Preoperative electrocardiogram: Consider preoperative ECG due to the possibility of abnormal oculocardiac reflex.
Inverse Marcus Gunn phenomenon: The upper eyelid lowers (ptosis worsens) with chewing movements. More commonly seen as an acquired abnormality in central nervous system diseases than in congenital cases1).
Marin-Amat syndrome: Caused by aberrant regeneration of the seventh cranial nerve (facial nerve). When the mouth opens, the orbicularis oculi muscle causes eyelid closure. This reflects connection with the orbicularis oculi rather than the levator muscle1).
Duane syndrome: Characterized by globe retraction and palpebral fissure narrowing on attempted abduction 1)
If amblyopia is present, active treatment with occlusion therapy or anisometropic correction should be performed prior to surgery. Management of strabismus and amblyopia takes priority over surgery. Depending on the degree of associated astigmatism, spectacle wear may be desirable.
Follow-up every 6 months is recommended. It is necessary to check for astigmatism caused by the ptotic eyelid. Photographic documentation is useful during follow-up. Oculoplastic surgery is effective, but care must be taken to avoid overcorrection due to spontaneous improvement.
Surgery is indicated when jaw-winking is 2 mm or more. If only ptosis is repaired without correcting the jaw-winking, the abnormal eyelid movement becomes more pronounced, leading to an aesthetically unacceptable result.
Advantages: Almost complete elimination of the winking phenomenon and good bilateral symmetry.
Challenges: Since the healthy side is also operated on, obtaining consent from guardians and patients may be difficult.
Kersten method
Surgical technique: Unilateral levator resection on the affected side combined with frontalis suspension.
Advantages: No surgical invasion on the healthy side.
Additional surgery: If the result is insufficient, surgery on the contralateral side can be chosen at a later date.
Dillman-Anderson method
Surgical technique: Partial resection of the levator muscle above the Whitnall ligament.

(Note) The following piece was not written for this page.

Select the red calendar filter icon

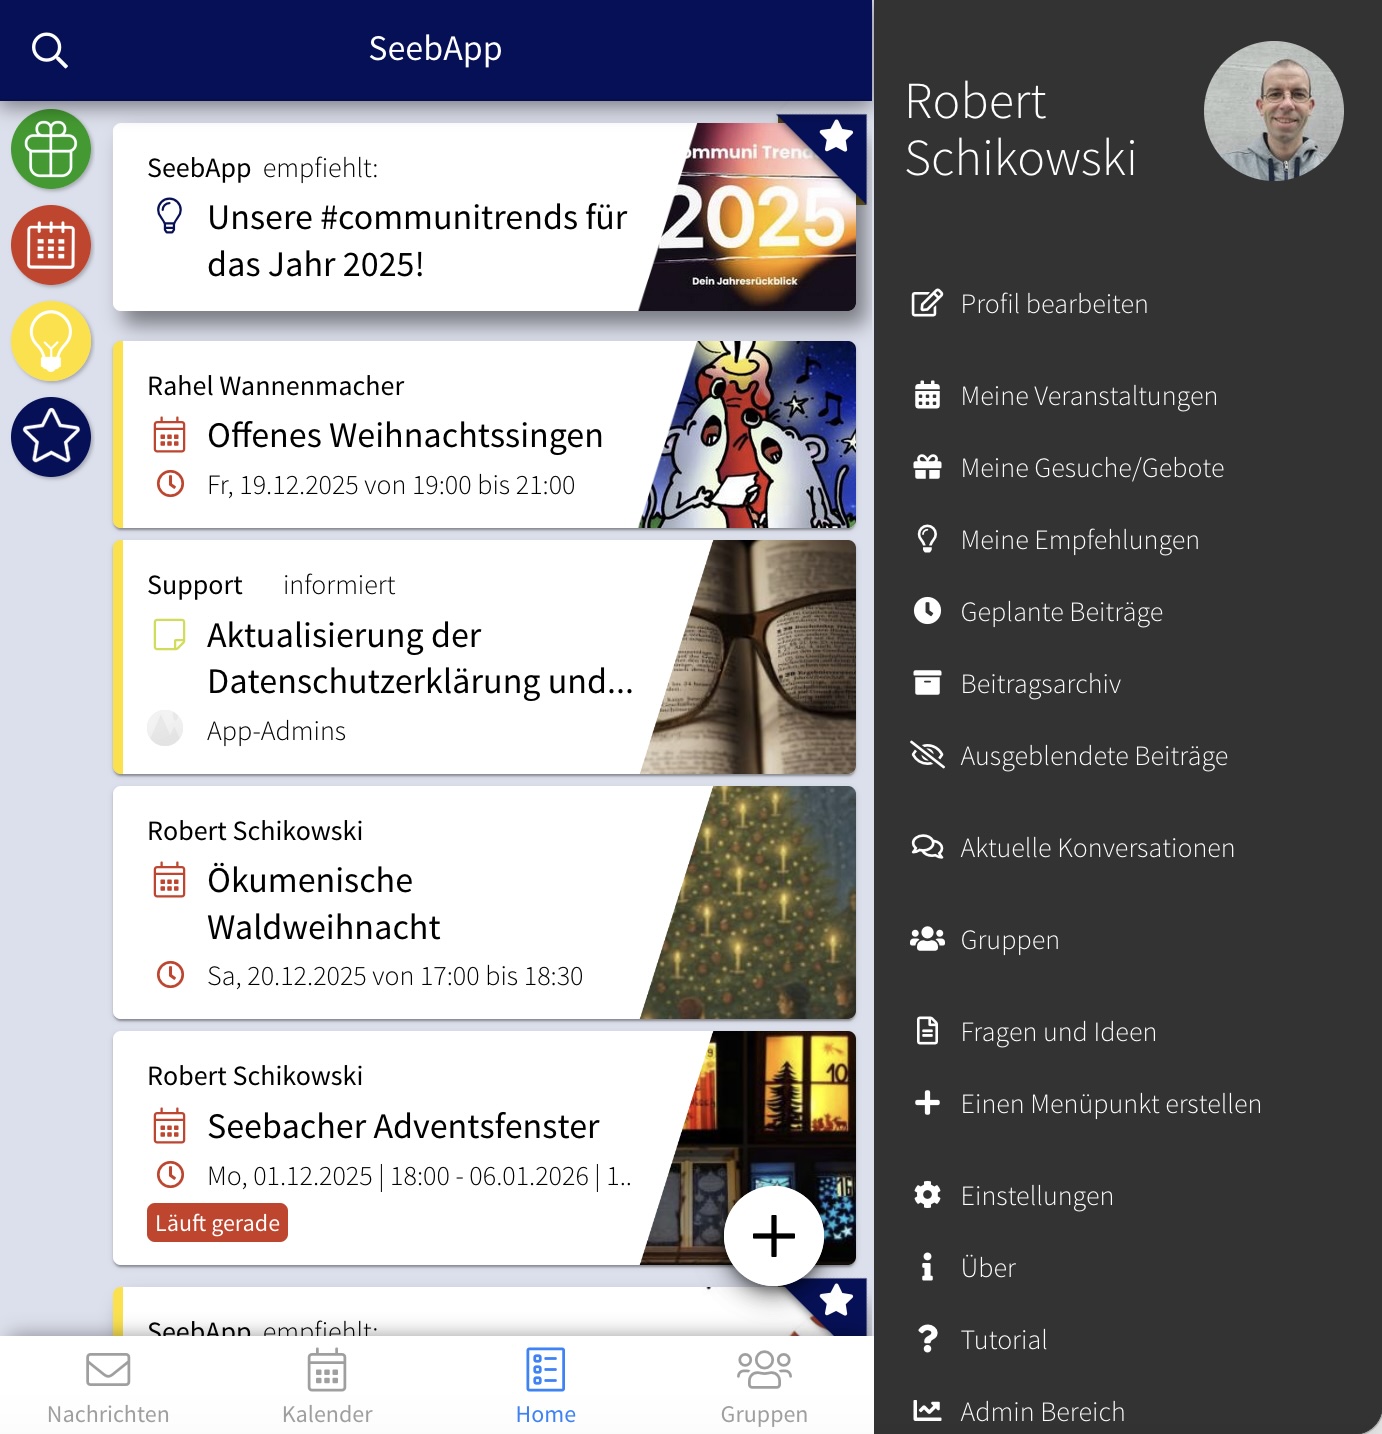[51, 246]
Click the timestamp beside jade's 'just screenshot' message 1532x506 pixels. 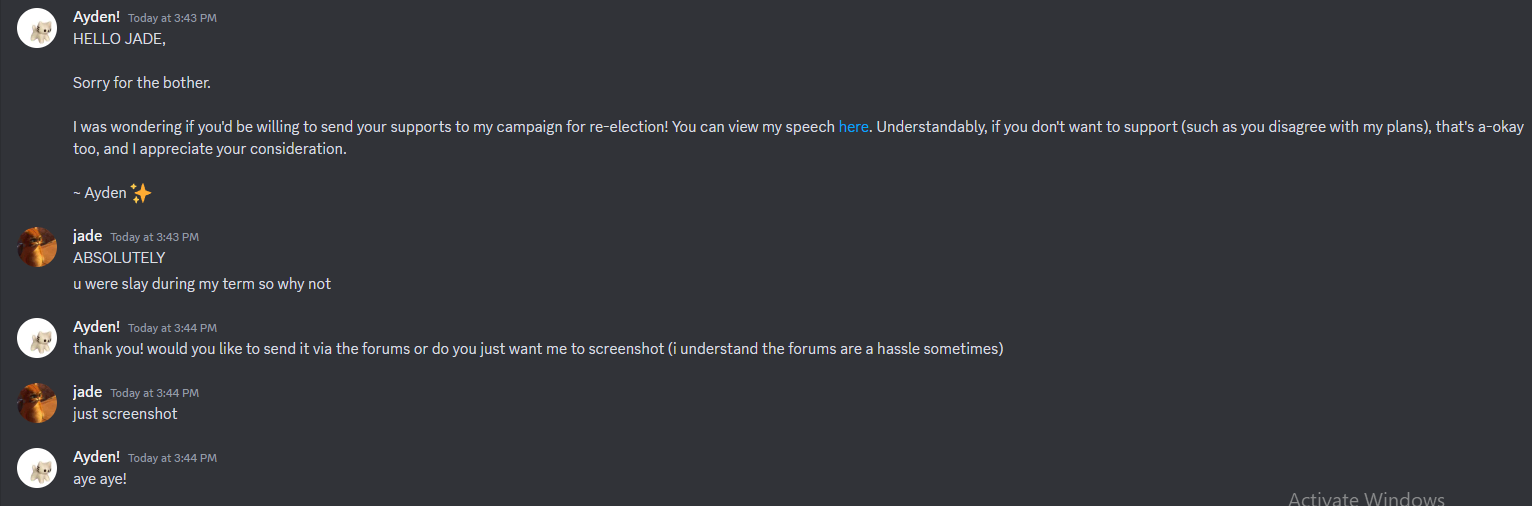click(x=155, y=393)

Feature: Eliminates levator function while avoiding extensive dissection or damage to eyelid structures.
As a specific surgical technique for frontalis suspension, there is a method using a silicone tube with the Fox pentagon method to connect the tarsal plate of the upper eyelid and the frontalis muscle2).
QIs it necessary to have surgery on both eyes?
A
It is not always necessary to perform surgery on both eyes. The Beard method provides excellent symmetry when performed bilaterally, but the Kersten method is performed only on the affected side, and the contralateral side can be added later if the result is insufficient. The choice of surgical technique is determined by considering the degree of jaw-winking and the presence or absence of amblyopia.

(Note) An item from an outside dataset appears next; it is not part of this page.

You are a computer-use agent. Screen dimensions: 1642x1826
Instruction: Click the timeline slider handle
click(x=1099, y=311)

In humans with homozygous missense mutations in the chemokine receptor ACKR3 (CXCR7), ptosis and ipsilateral lid elevation on abduction have been reported3). ACKR3 is a scavenger receptor that binds CXCL12 and regulates the amount of CXCL12 available to CXCR4.
The molecular mechanisms of congenital cranial dysinnervation disorders (CCDDs) are being elucidated. Human ocular motor synkinesis due to ACKR3 mutations has been reported, and the CXCR4/CXCL12 signaling pathway is increasingly recognized as playing a crucial role in oculomotor nerve axon guidance3).

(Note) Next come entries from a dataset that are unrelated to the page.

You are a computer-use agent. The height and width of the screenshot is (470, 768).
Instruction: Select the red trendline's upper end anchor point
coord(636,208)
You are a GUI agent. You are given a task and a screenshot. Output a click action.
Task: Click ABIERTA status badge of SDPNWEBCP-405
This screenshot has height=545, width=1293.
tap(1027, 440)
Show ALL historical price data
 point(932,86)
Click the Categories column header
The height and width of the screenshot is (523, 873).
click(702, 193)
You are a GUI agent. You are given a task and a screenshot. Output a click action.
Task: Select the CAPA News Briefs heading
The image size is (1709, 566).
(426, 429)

It has been proposed that Marcus Gunn jaw-winking phenomenon and monocular elevation deficiency (MED) may be different phenotypes of the same disease spectrum2). An association with TUBB3 gene mutations has also been reported, and further insights are expected from future genetic studies2).
Gene therapy has been suggested as a potential novel approach to replace mutated genes with normal copies1). However, it is currently at the basic research stage and has not yet reached clinical application.
David D, Chiavaroli V, Lanci M, et al. Neonatal diagnosis of Marcus Gunn jaw-winking syndrome. Clin Case Rep. 2021;9:866-869.
Saldanha C, Daigavane S. Marcus Gunn Jaw-Winking Phenomenon and Monocular Elevation Deficiency in Association With Congenital Ptosis. Cureus. 2023;15(1):e33817.
Whitman MC. Axon Guidance Molecules and Disorders of the Cranial Nerves. Annu Rev Vis Sci. 2021;7:823-850.